It is extremely easy to become disheartened by this country. As our 250th dawns on me, I cannot say I’m very excited about celebrating. It fills me with sorrow to see so many people who know better choose worse. It hurts to see the ideals of the American Declaration, of the Constitution, and of the American Dream be given away so easily. Yet I take heart because there are still men and women fighting for those things amidst the chaos. They exist on either side of the aisle. Whether it’s Adam Kinzinger or Zohran Mamdani, David French or Ezra Klein, Scott Pelley or Stephen Colbert. There are still people willing to stand in the gap and call a spade a spade.

In the darkness of this moment is the greatest reminder that this is a nation worth fighting for. This is a place worth believing in, a set of ideals worth the conflict, and even the loss. It is a nation whose dawn is always bright, regardless of the darkness of its dusk. It is a nation often blinded by the spangliness of its own starred banner, but one that is equipped beyond its means. There will never be a perfect nation on Earth, but I do believe that there are few driven to that ideal quite like this one. Lets not forget that We the people is followed by in order to form a more perfect union.

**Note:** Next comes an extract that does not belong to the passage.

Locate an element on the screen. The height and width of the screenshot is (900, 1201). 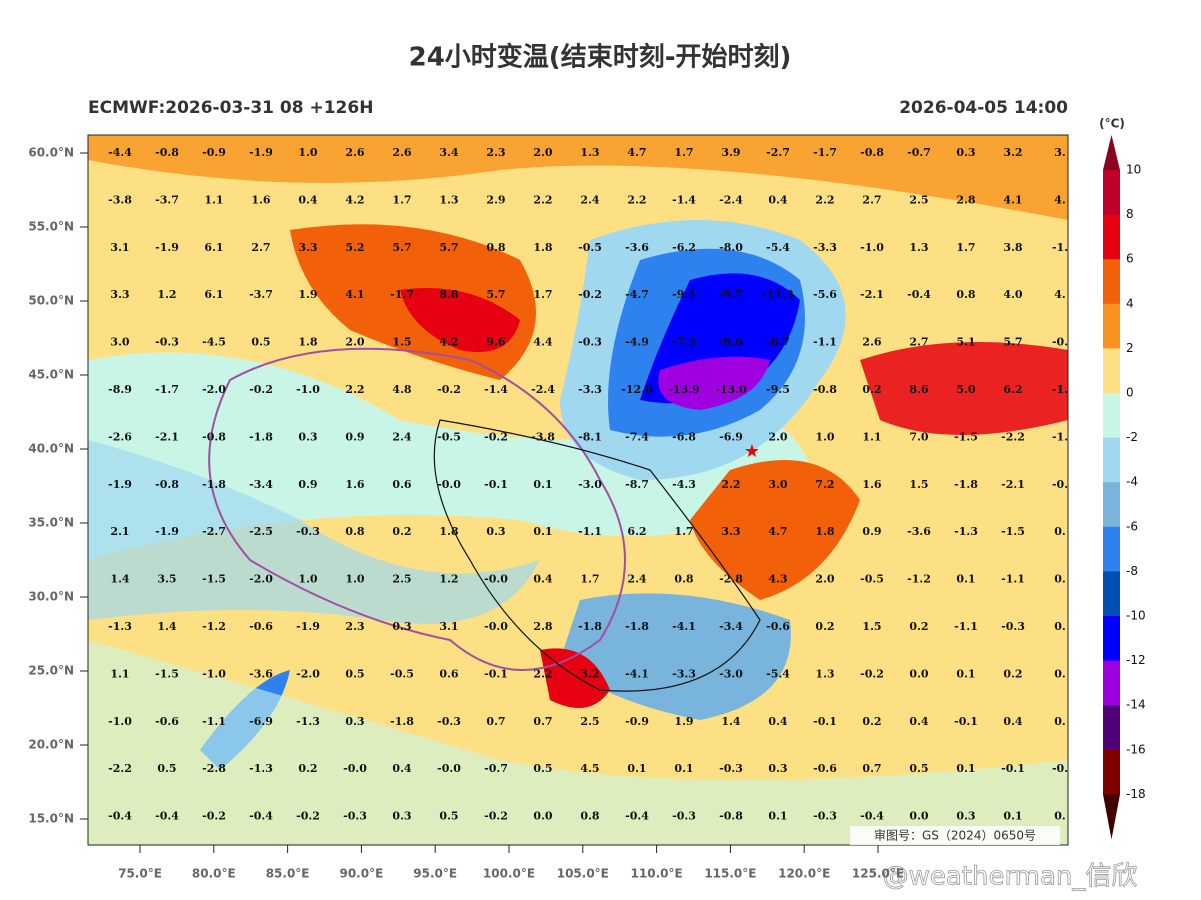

Some day Donald Trump will die and MAGA with him. The damage he has done to our nation and the world will not be fixed overnight, but it is my firm belief in the American people that gives me the comfort to know that problems we created can be solved when we’re willing to overcome our own compromises. When we sit at the table and choose to undermine our own eternal authority, when we choose to sink our hands into the ground and clutch the weeds by the root, those are the moments when those ideals come to life. Those are the moments when this nation lives up to its ideals and when our Republic becomes the beacon on a hill we have always dreamed it to be. Those ideals are the 250 we celebrate, and that is why even this nation at its most broken and bitterest is worth celebrating.